"Facing Mount Kenya" ist eine ethnologische Arbeit über das Volk der Kikuyu, der größten Bevölkerungsgruppe Kenias. Was dieses Buch so ungewöhnlich macht, ist sein Autor: Jomo Kenyatta. Als das Buch 1938 erschien, war Kenyatta noch relativ unbekannt, was sich in der Folgezeit rapide änderte. Er wurde zum Vorkämpfer der Unabhängigkeit, saß wegen unbewiesener Kontakte zum Mau-Mau-Aufstand in Haft, wurde 1963 Premierminister und 1964 schließlich erster Präsident des unabhängigen Kenia.
In "Facing Mount Kenya" erzählt Kenyatta, selbst Kikuyu und Enkel eines Medizinmannes, die Geschichte und Ursprungslegende seines Volkes. Dabei unterlaufen ihm einige beschönigende Fehler: Er beschreibt seinen Stamm als harmonische Einheit, mit nur einer Sprache, einer Religion, einer Ursprungslegende und denselben Bräuchen. Dass solche Dinge ständiger Veränderung unterworfen sind und die Kikuyu keineswegs so homogen sind und waren, wie Kenyatta schreibt, muss dem modernen Leser klar sein. Wer sich jedoch einfach mal in eine fremde Kultur hineinlesen will, für den ist das Buch noch immer eine spannende Erfahrung.

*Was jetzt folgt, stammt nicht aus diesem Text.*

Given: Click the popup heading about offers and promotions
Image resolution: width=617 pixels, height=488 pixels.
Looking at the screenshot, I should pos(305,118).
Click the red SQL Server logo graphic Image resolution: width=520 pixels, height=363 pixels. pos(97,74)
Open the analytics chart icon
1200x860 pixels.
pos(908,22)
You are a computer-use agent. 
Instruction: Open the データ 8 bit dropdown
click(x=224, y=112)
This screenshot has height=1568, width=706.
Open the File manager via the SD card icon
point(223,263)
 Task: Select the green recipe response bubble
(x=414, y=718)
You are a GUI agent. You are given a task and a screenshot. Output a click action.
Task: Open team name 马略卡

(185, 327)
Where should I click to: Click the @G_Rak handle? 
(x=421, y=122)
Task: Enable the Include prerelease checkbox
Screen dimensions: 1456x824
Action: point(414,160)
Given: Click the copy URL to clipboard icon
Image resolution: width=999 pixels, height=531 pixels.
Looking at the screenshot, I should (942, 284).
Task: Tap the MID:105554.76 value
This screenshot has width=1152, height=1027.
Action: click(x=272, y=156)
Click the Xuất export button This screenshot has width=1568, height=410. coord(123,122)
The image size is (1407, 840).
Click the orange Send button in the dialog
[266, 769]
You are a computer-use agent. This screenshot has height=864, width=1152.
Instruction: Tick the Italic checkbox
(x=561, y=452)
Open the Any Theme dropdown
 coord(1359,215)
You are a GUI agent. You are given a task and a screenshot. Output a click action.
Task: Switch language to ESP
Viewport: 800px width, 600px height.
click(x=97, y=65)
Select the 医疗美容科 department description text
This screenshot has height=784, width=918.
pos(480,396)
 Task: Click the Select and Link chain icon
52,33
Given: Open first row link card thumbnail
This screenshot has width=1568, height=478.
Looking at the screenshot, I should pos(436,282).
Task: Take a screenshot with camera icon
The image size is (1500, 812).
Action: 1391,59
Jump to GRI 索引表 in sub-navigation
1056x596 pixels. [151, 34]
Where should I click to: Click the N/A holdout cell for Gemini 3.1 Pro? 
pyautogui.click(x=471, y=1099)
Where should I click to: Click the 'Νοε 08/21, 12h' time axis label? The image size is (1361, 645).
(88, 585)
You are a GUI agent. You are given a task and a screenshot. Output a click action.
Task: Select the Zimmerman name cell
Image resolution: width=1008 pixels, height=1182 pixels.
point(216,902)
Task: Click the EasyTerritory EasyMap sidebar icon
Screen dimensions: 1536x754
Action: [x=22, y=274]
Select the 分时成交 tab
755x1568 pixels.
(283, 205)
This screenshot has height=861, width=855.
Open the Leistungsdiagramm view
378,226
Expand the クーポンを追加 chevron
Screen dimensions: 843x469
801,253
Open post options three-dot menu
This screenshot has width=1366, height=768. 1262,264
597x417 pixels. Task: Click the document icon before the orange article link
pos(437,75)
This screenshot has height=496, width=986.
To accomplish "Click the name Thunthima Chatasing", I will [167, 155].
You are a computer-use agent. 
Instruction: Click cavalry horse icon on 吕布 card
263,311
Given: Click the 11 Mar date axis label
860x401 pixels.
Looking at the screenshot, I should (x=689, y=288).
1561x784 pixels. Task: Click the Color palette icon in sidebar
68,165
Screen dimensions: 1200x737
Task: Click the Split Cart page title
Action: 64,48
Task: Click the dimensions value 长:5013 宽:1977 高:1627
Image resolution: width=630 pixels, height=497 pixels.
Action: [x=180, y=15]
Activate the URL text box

Für den, der am Mount Kenya in einer Lodge sitzt ist es gleich doppelt spannend, ist der Mount Kenya doch für die Kikuyu Sitz ihres Gottes Ngai.
Jomo Kenyatta verfasste noch weitere Bücher: "My People of Kikuyu and the Life of Chief Wang'ombe" (1944), "Suffering Without Bitterness" (1968), "Kenya: The Land of Conflict" (1971) und "The Challenge of Uhuru" (1968).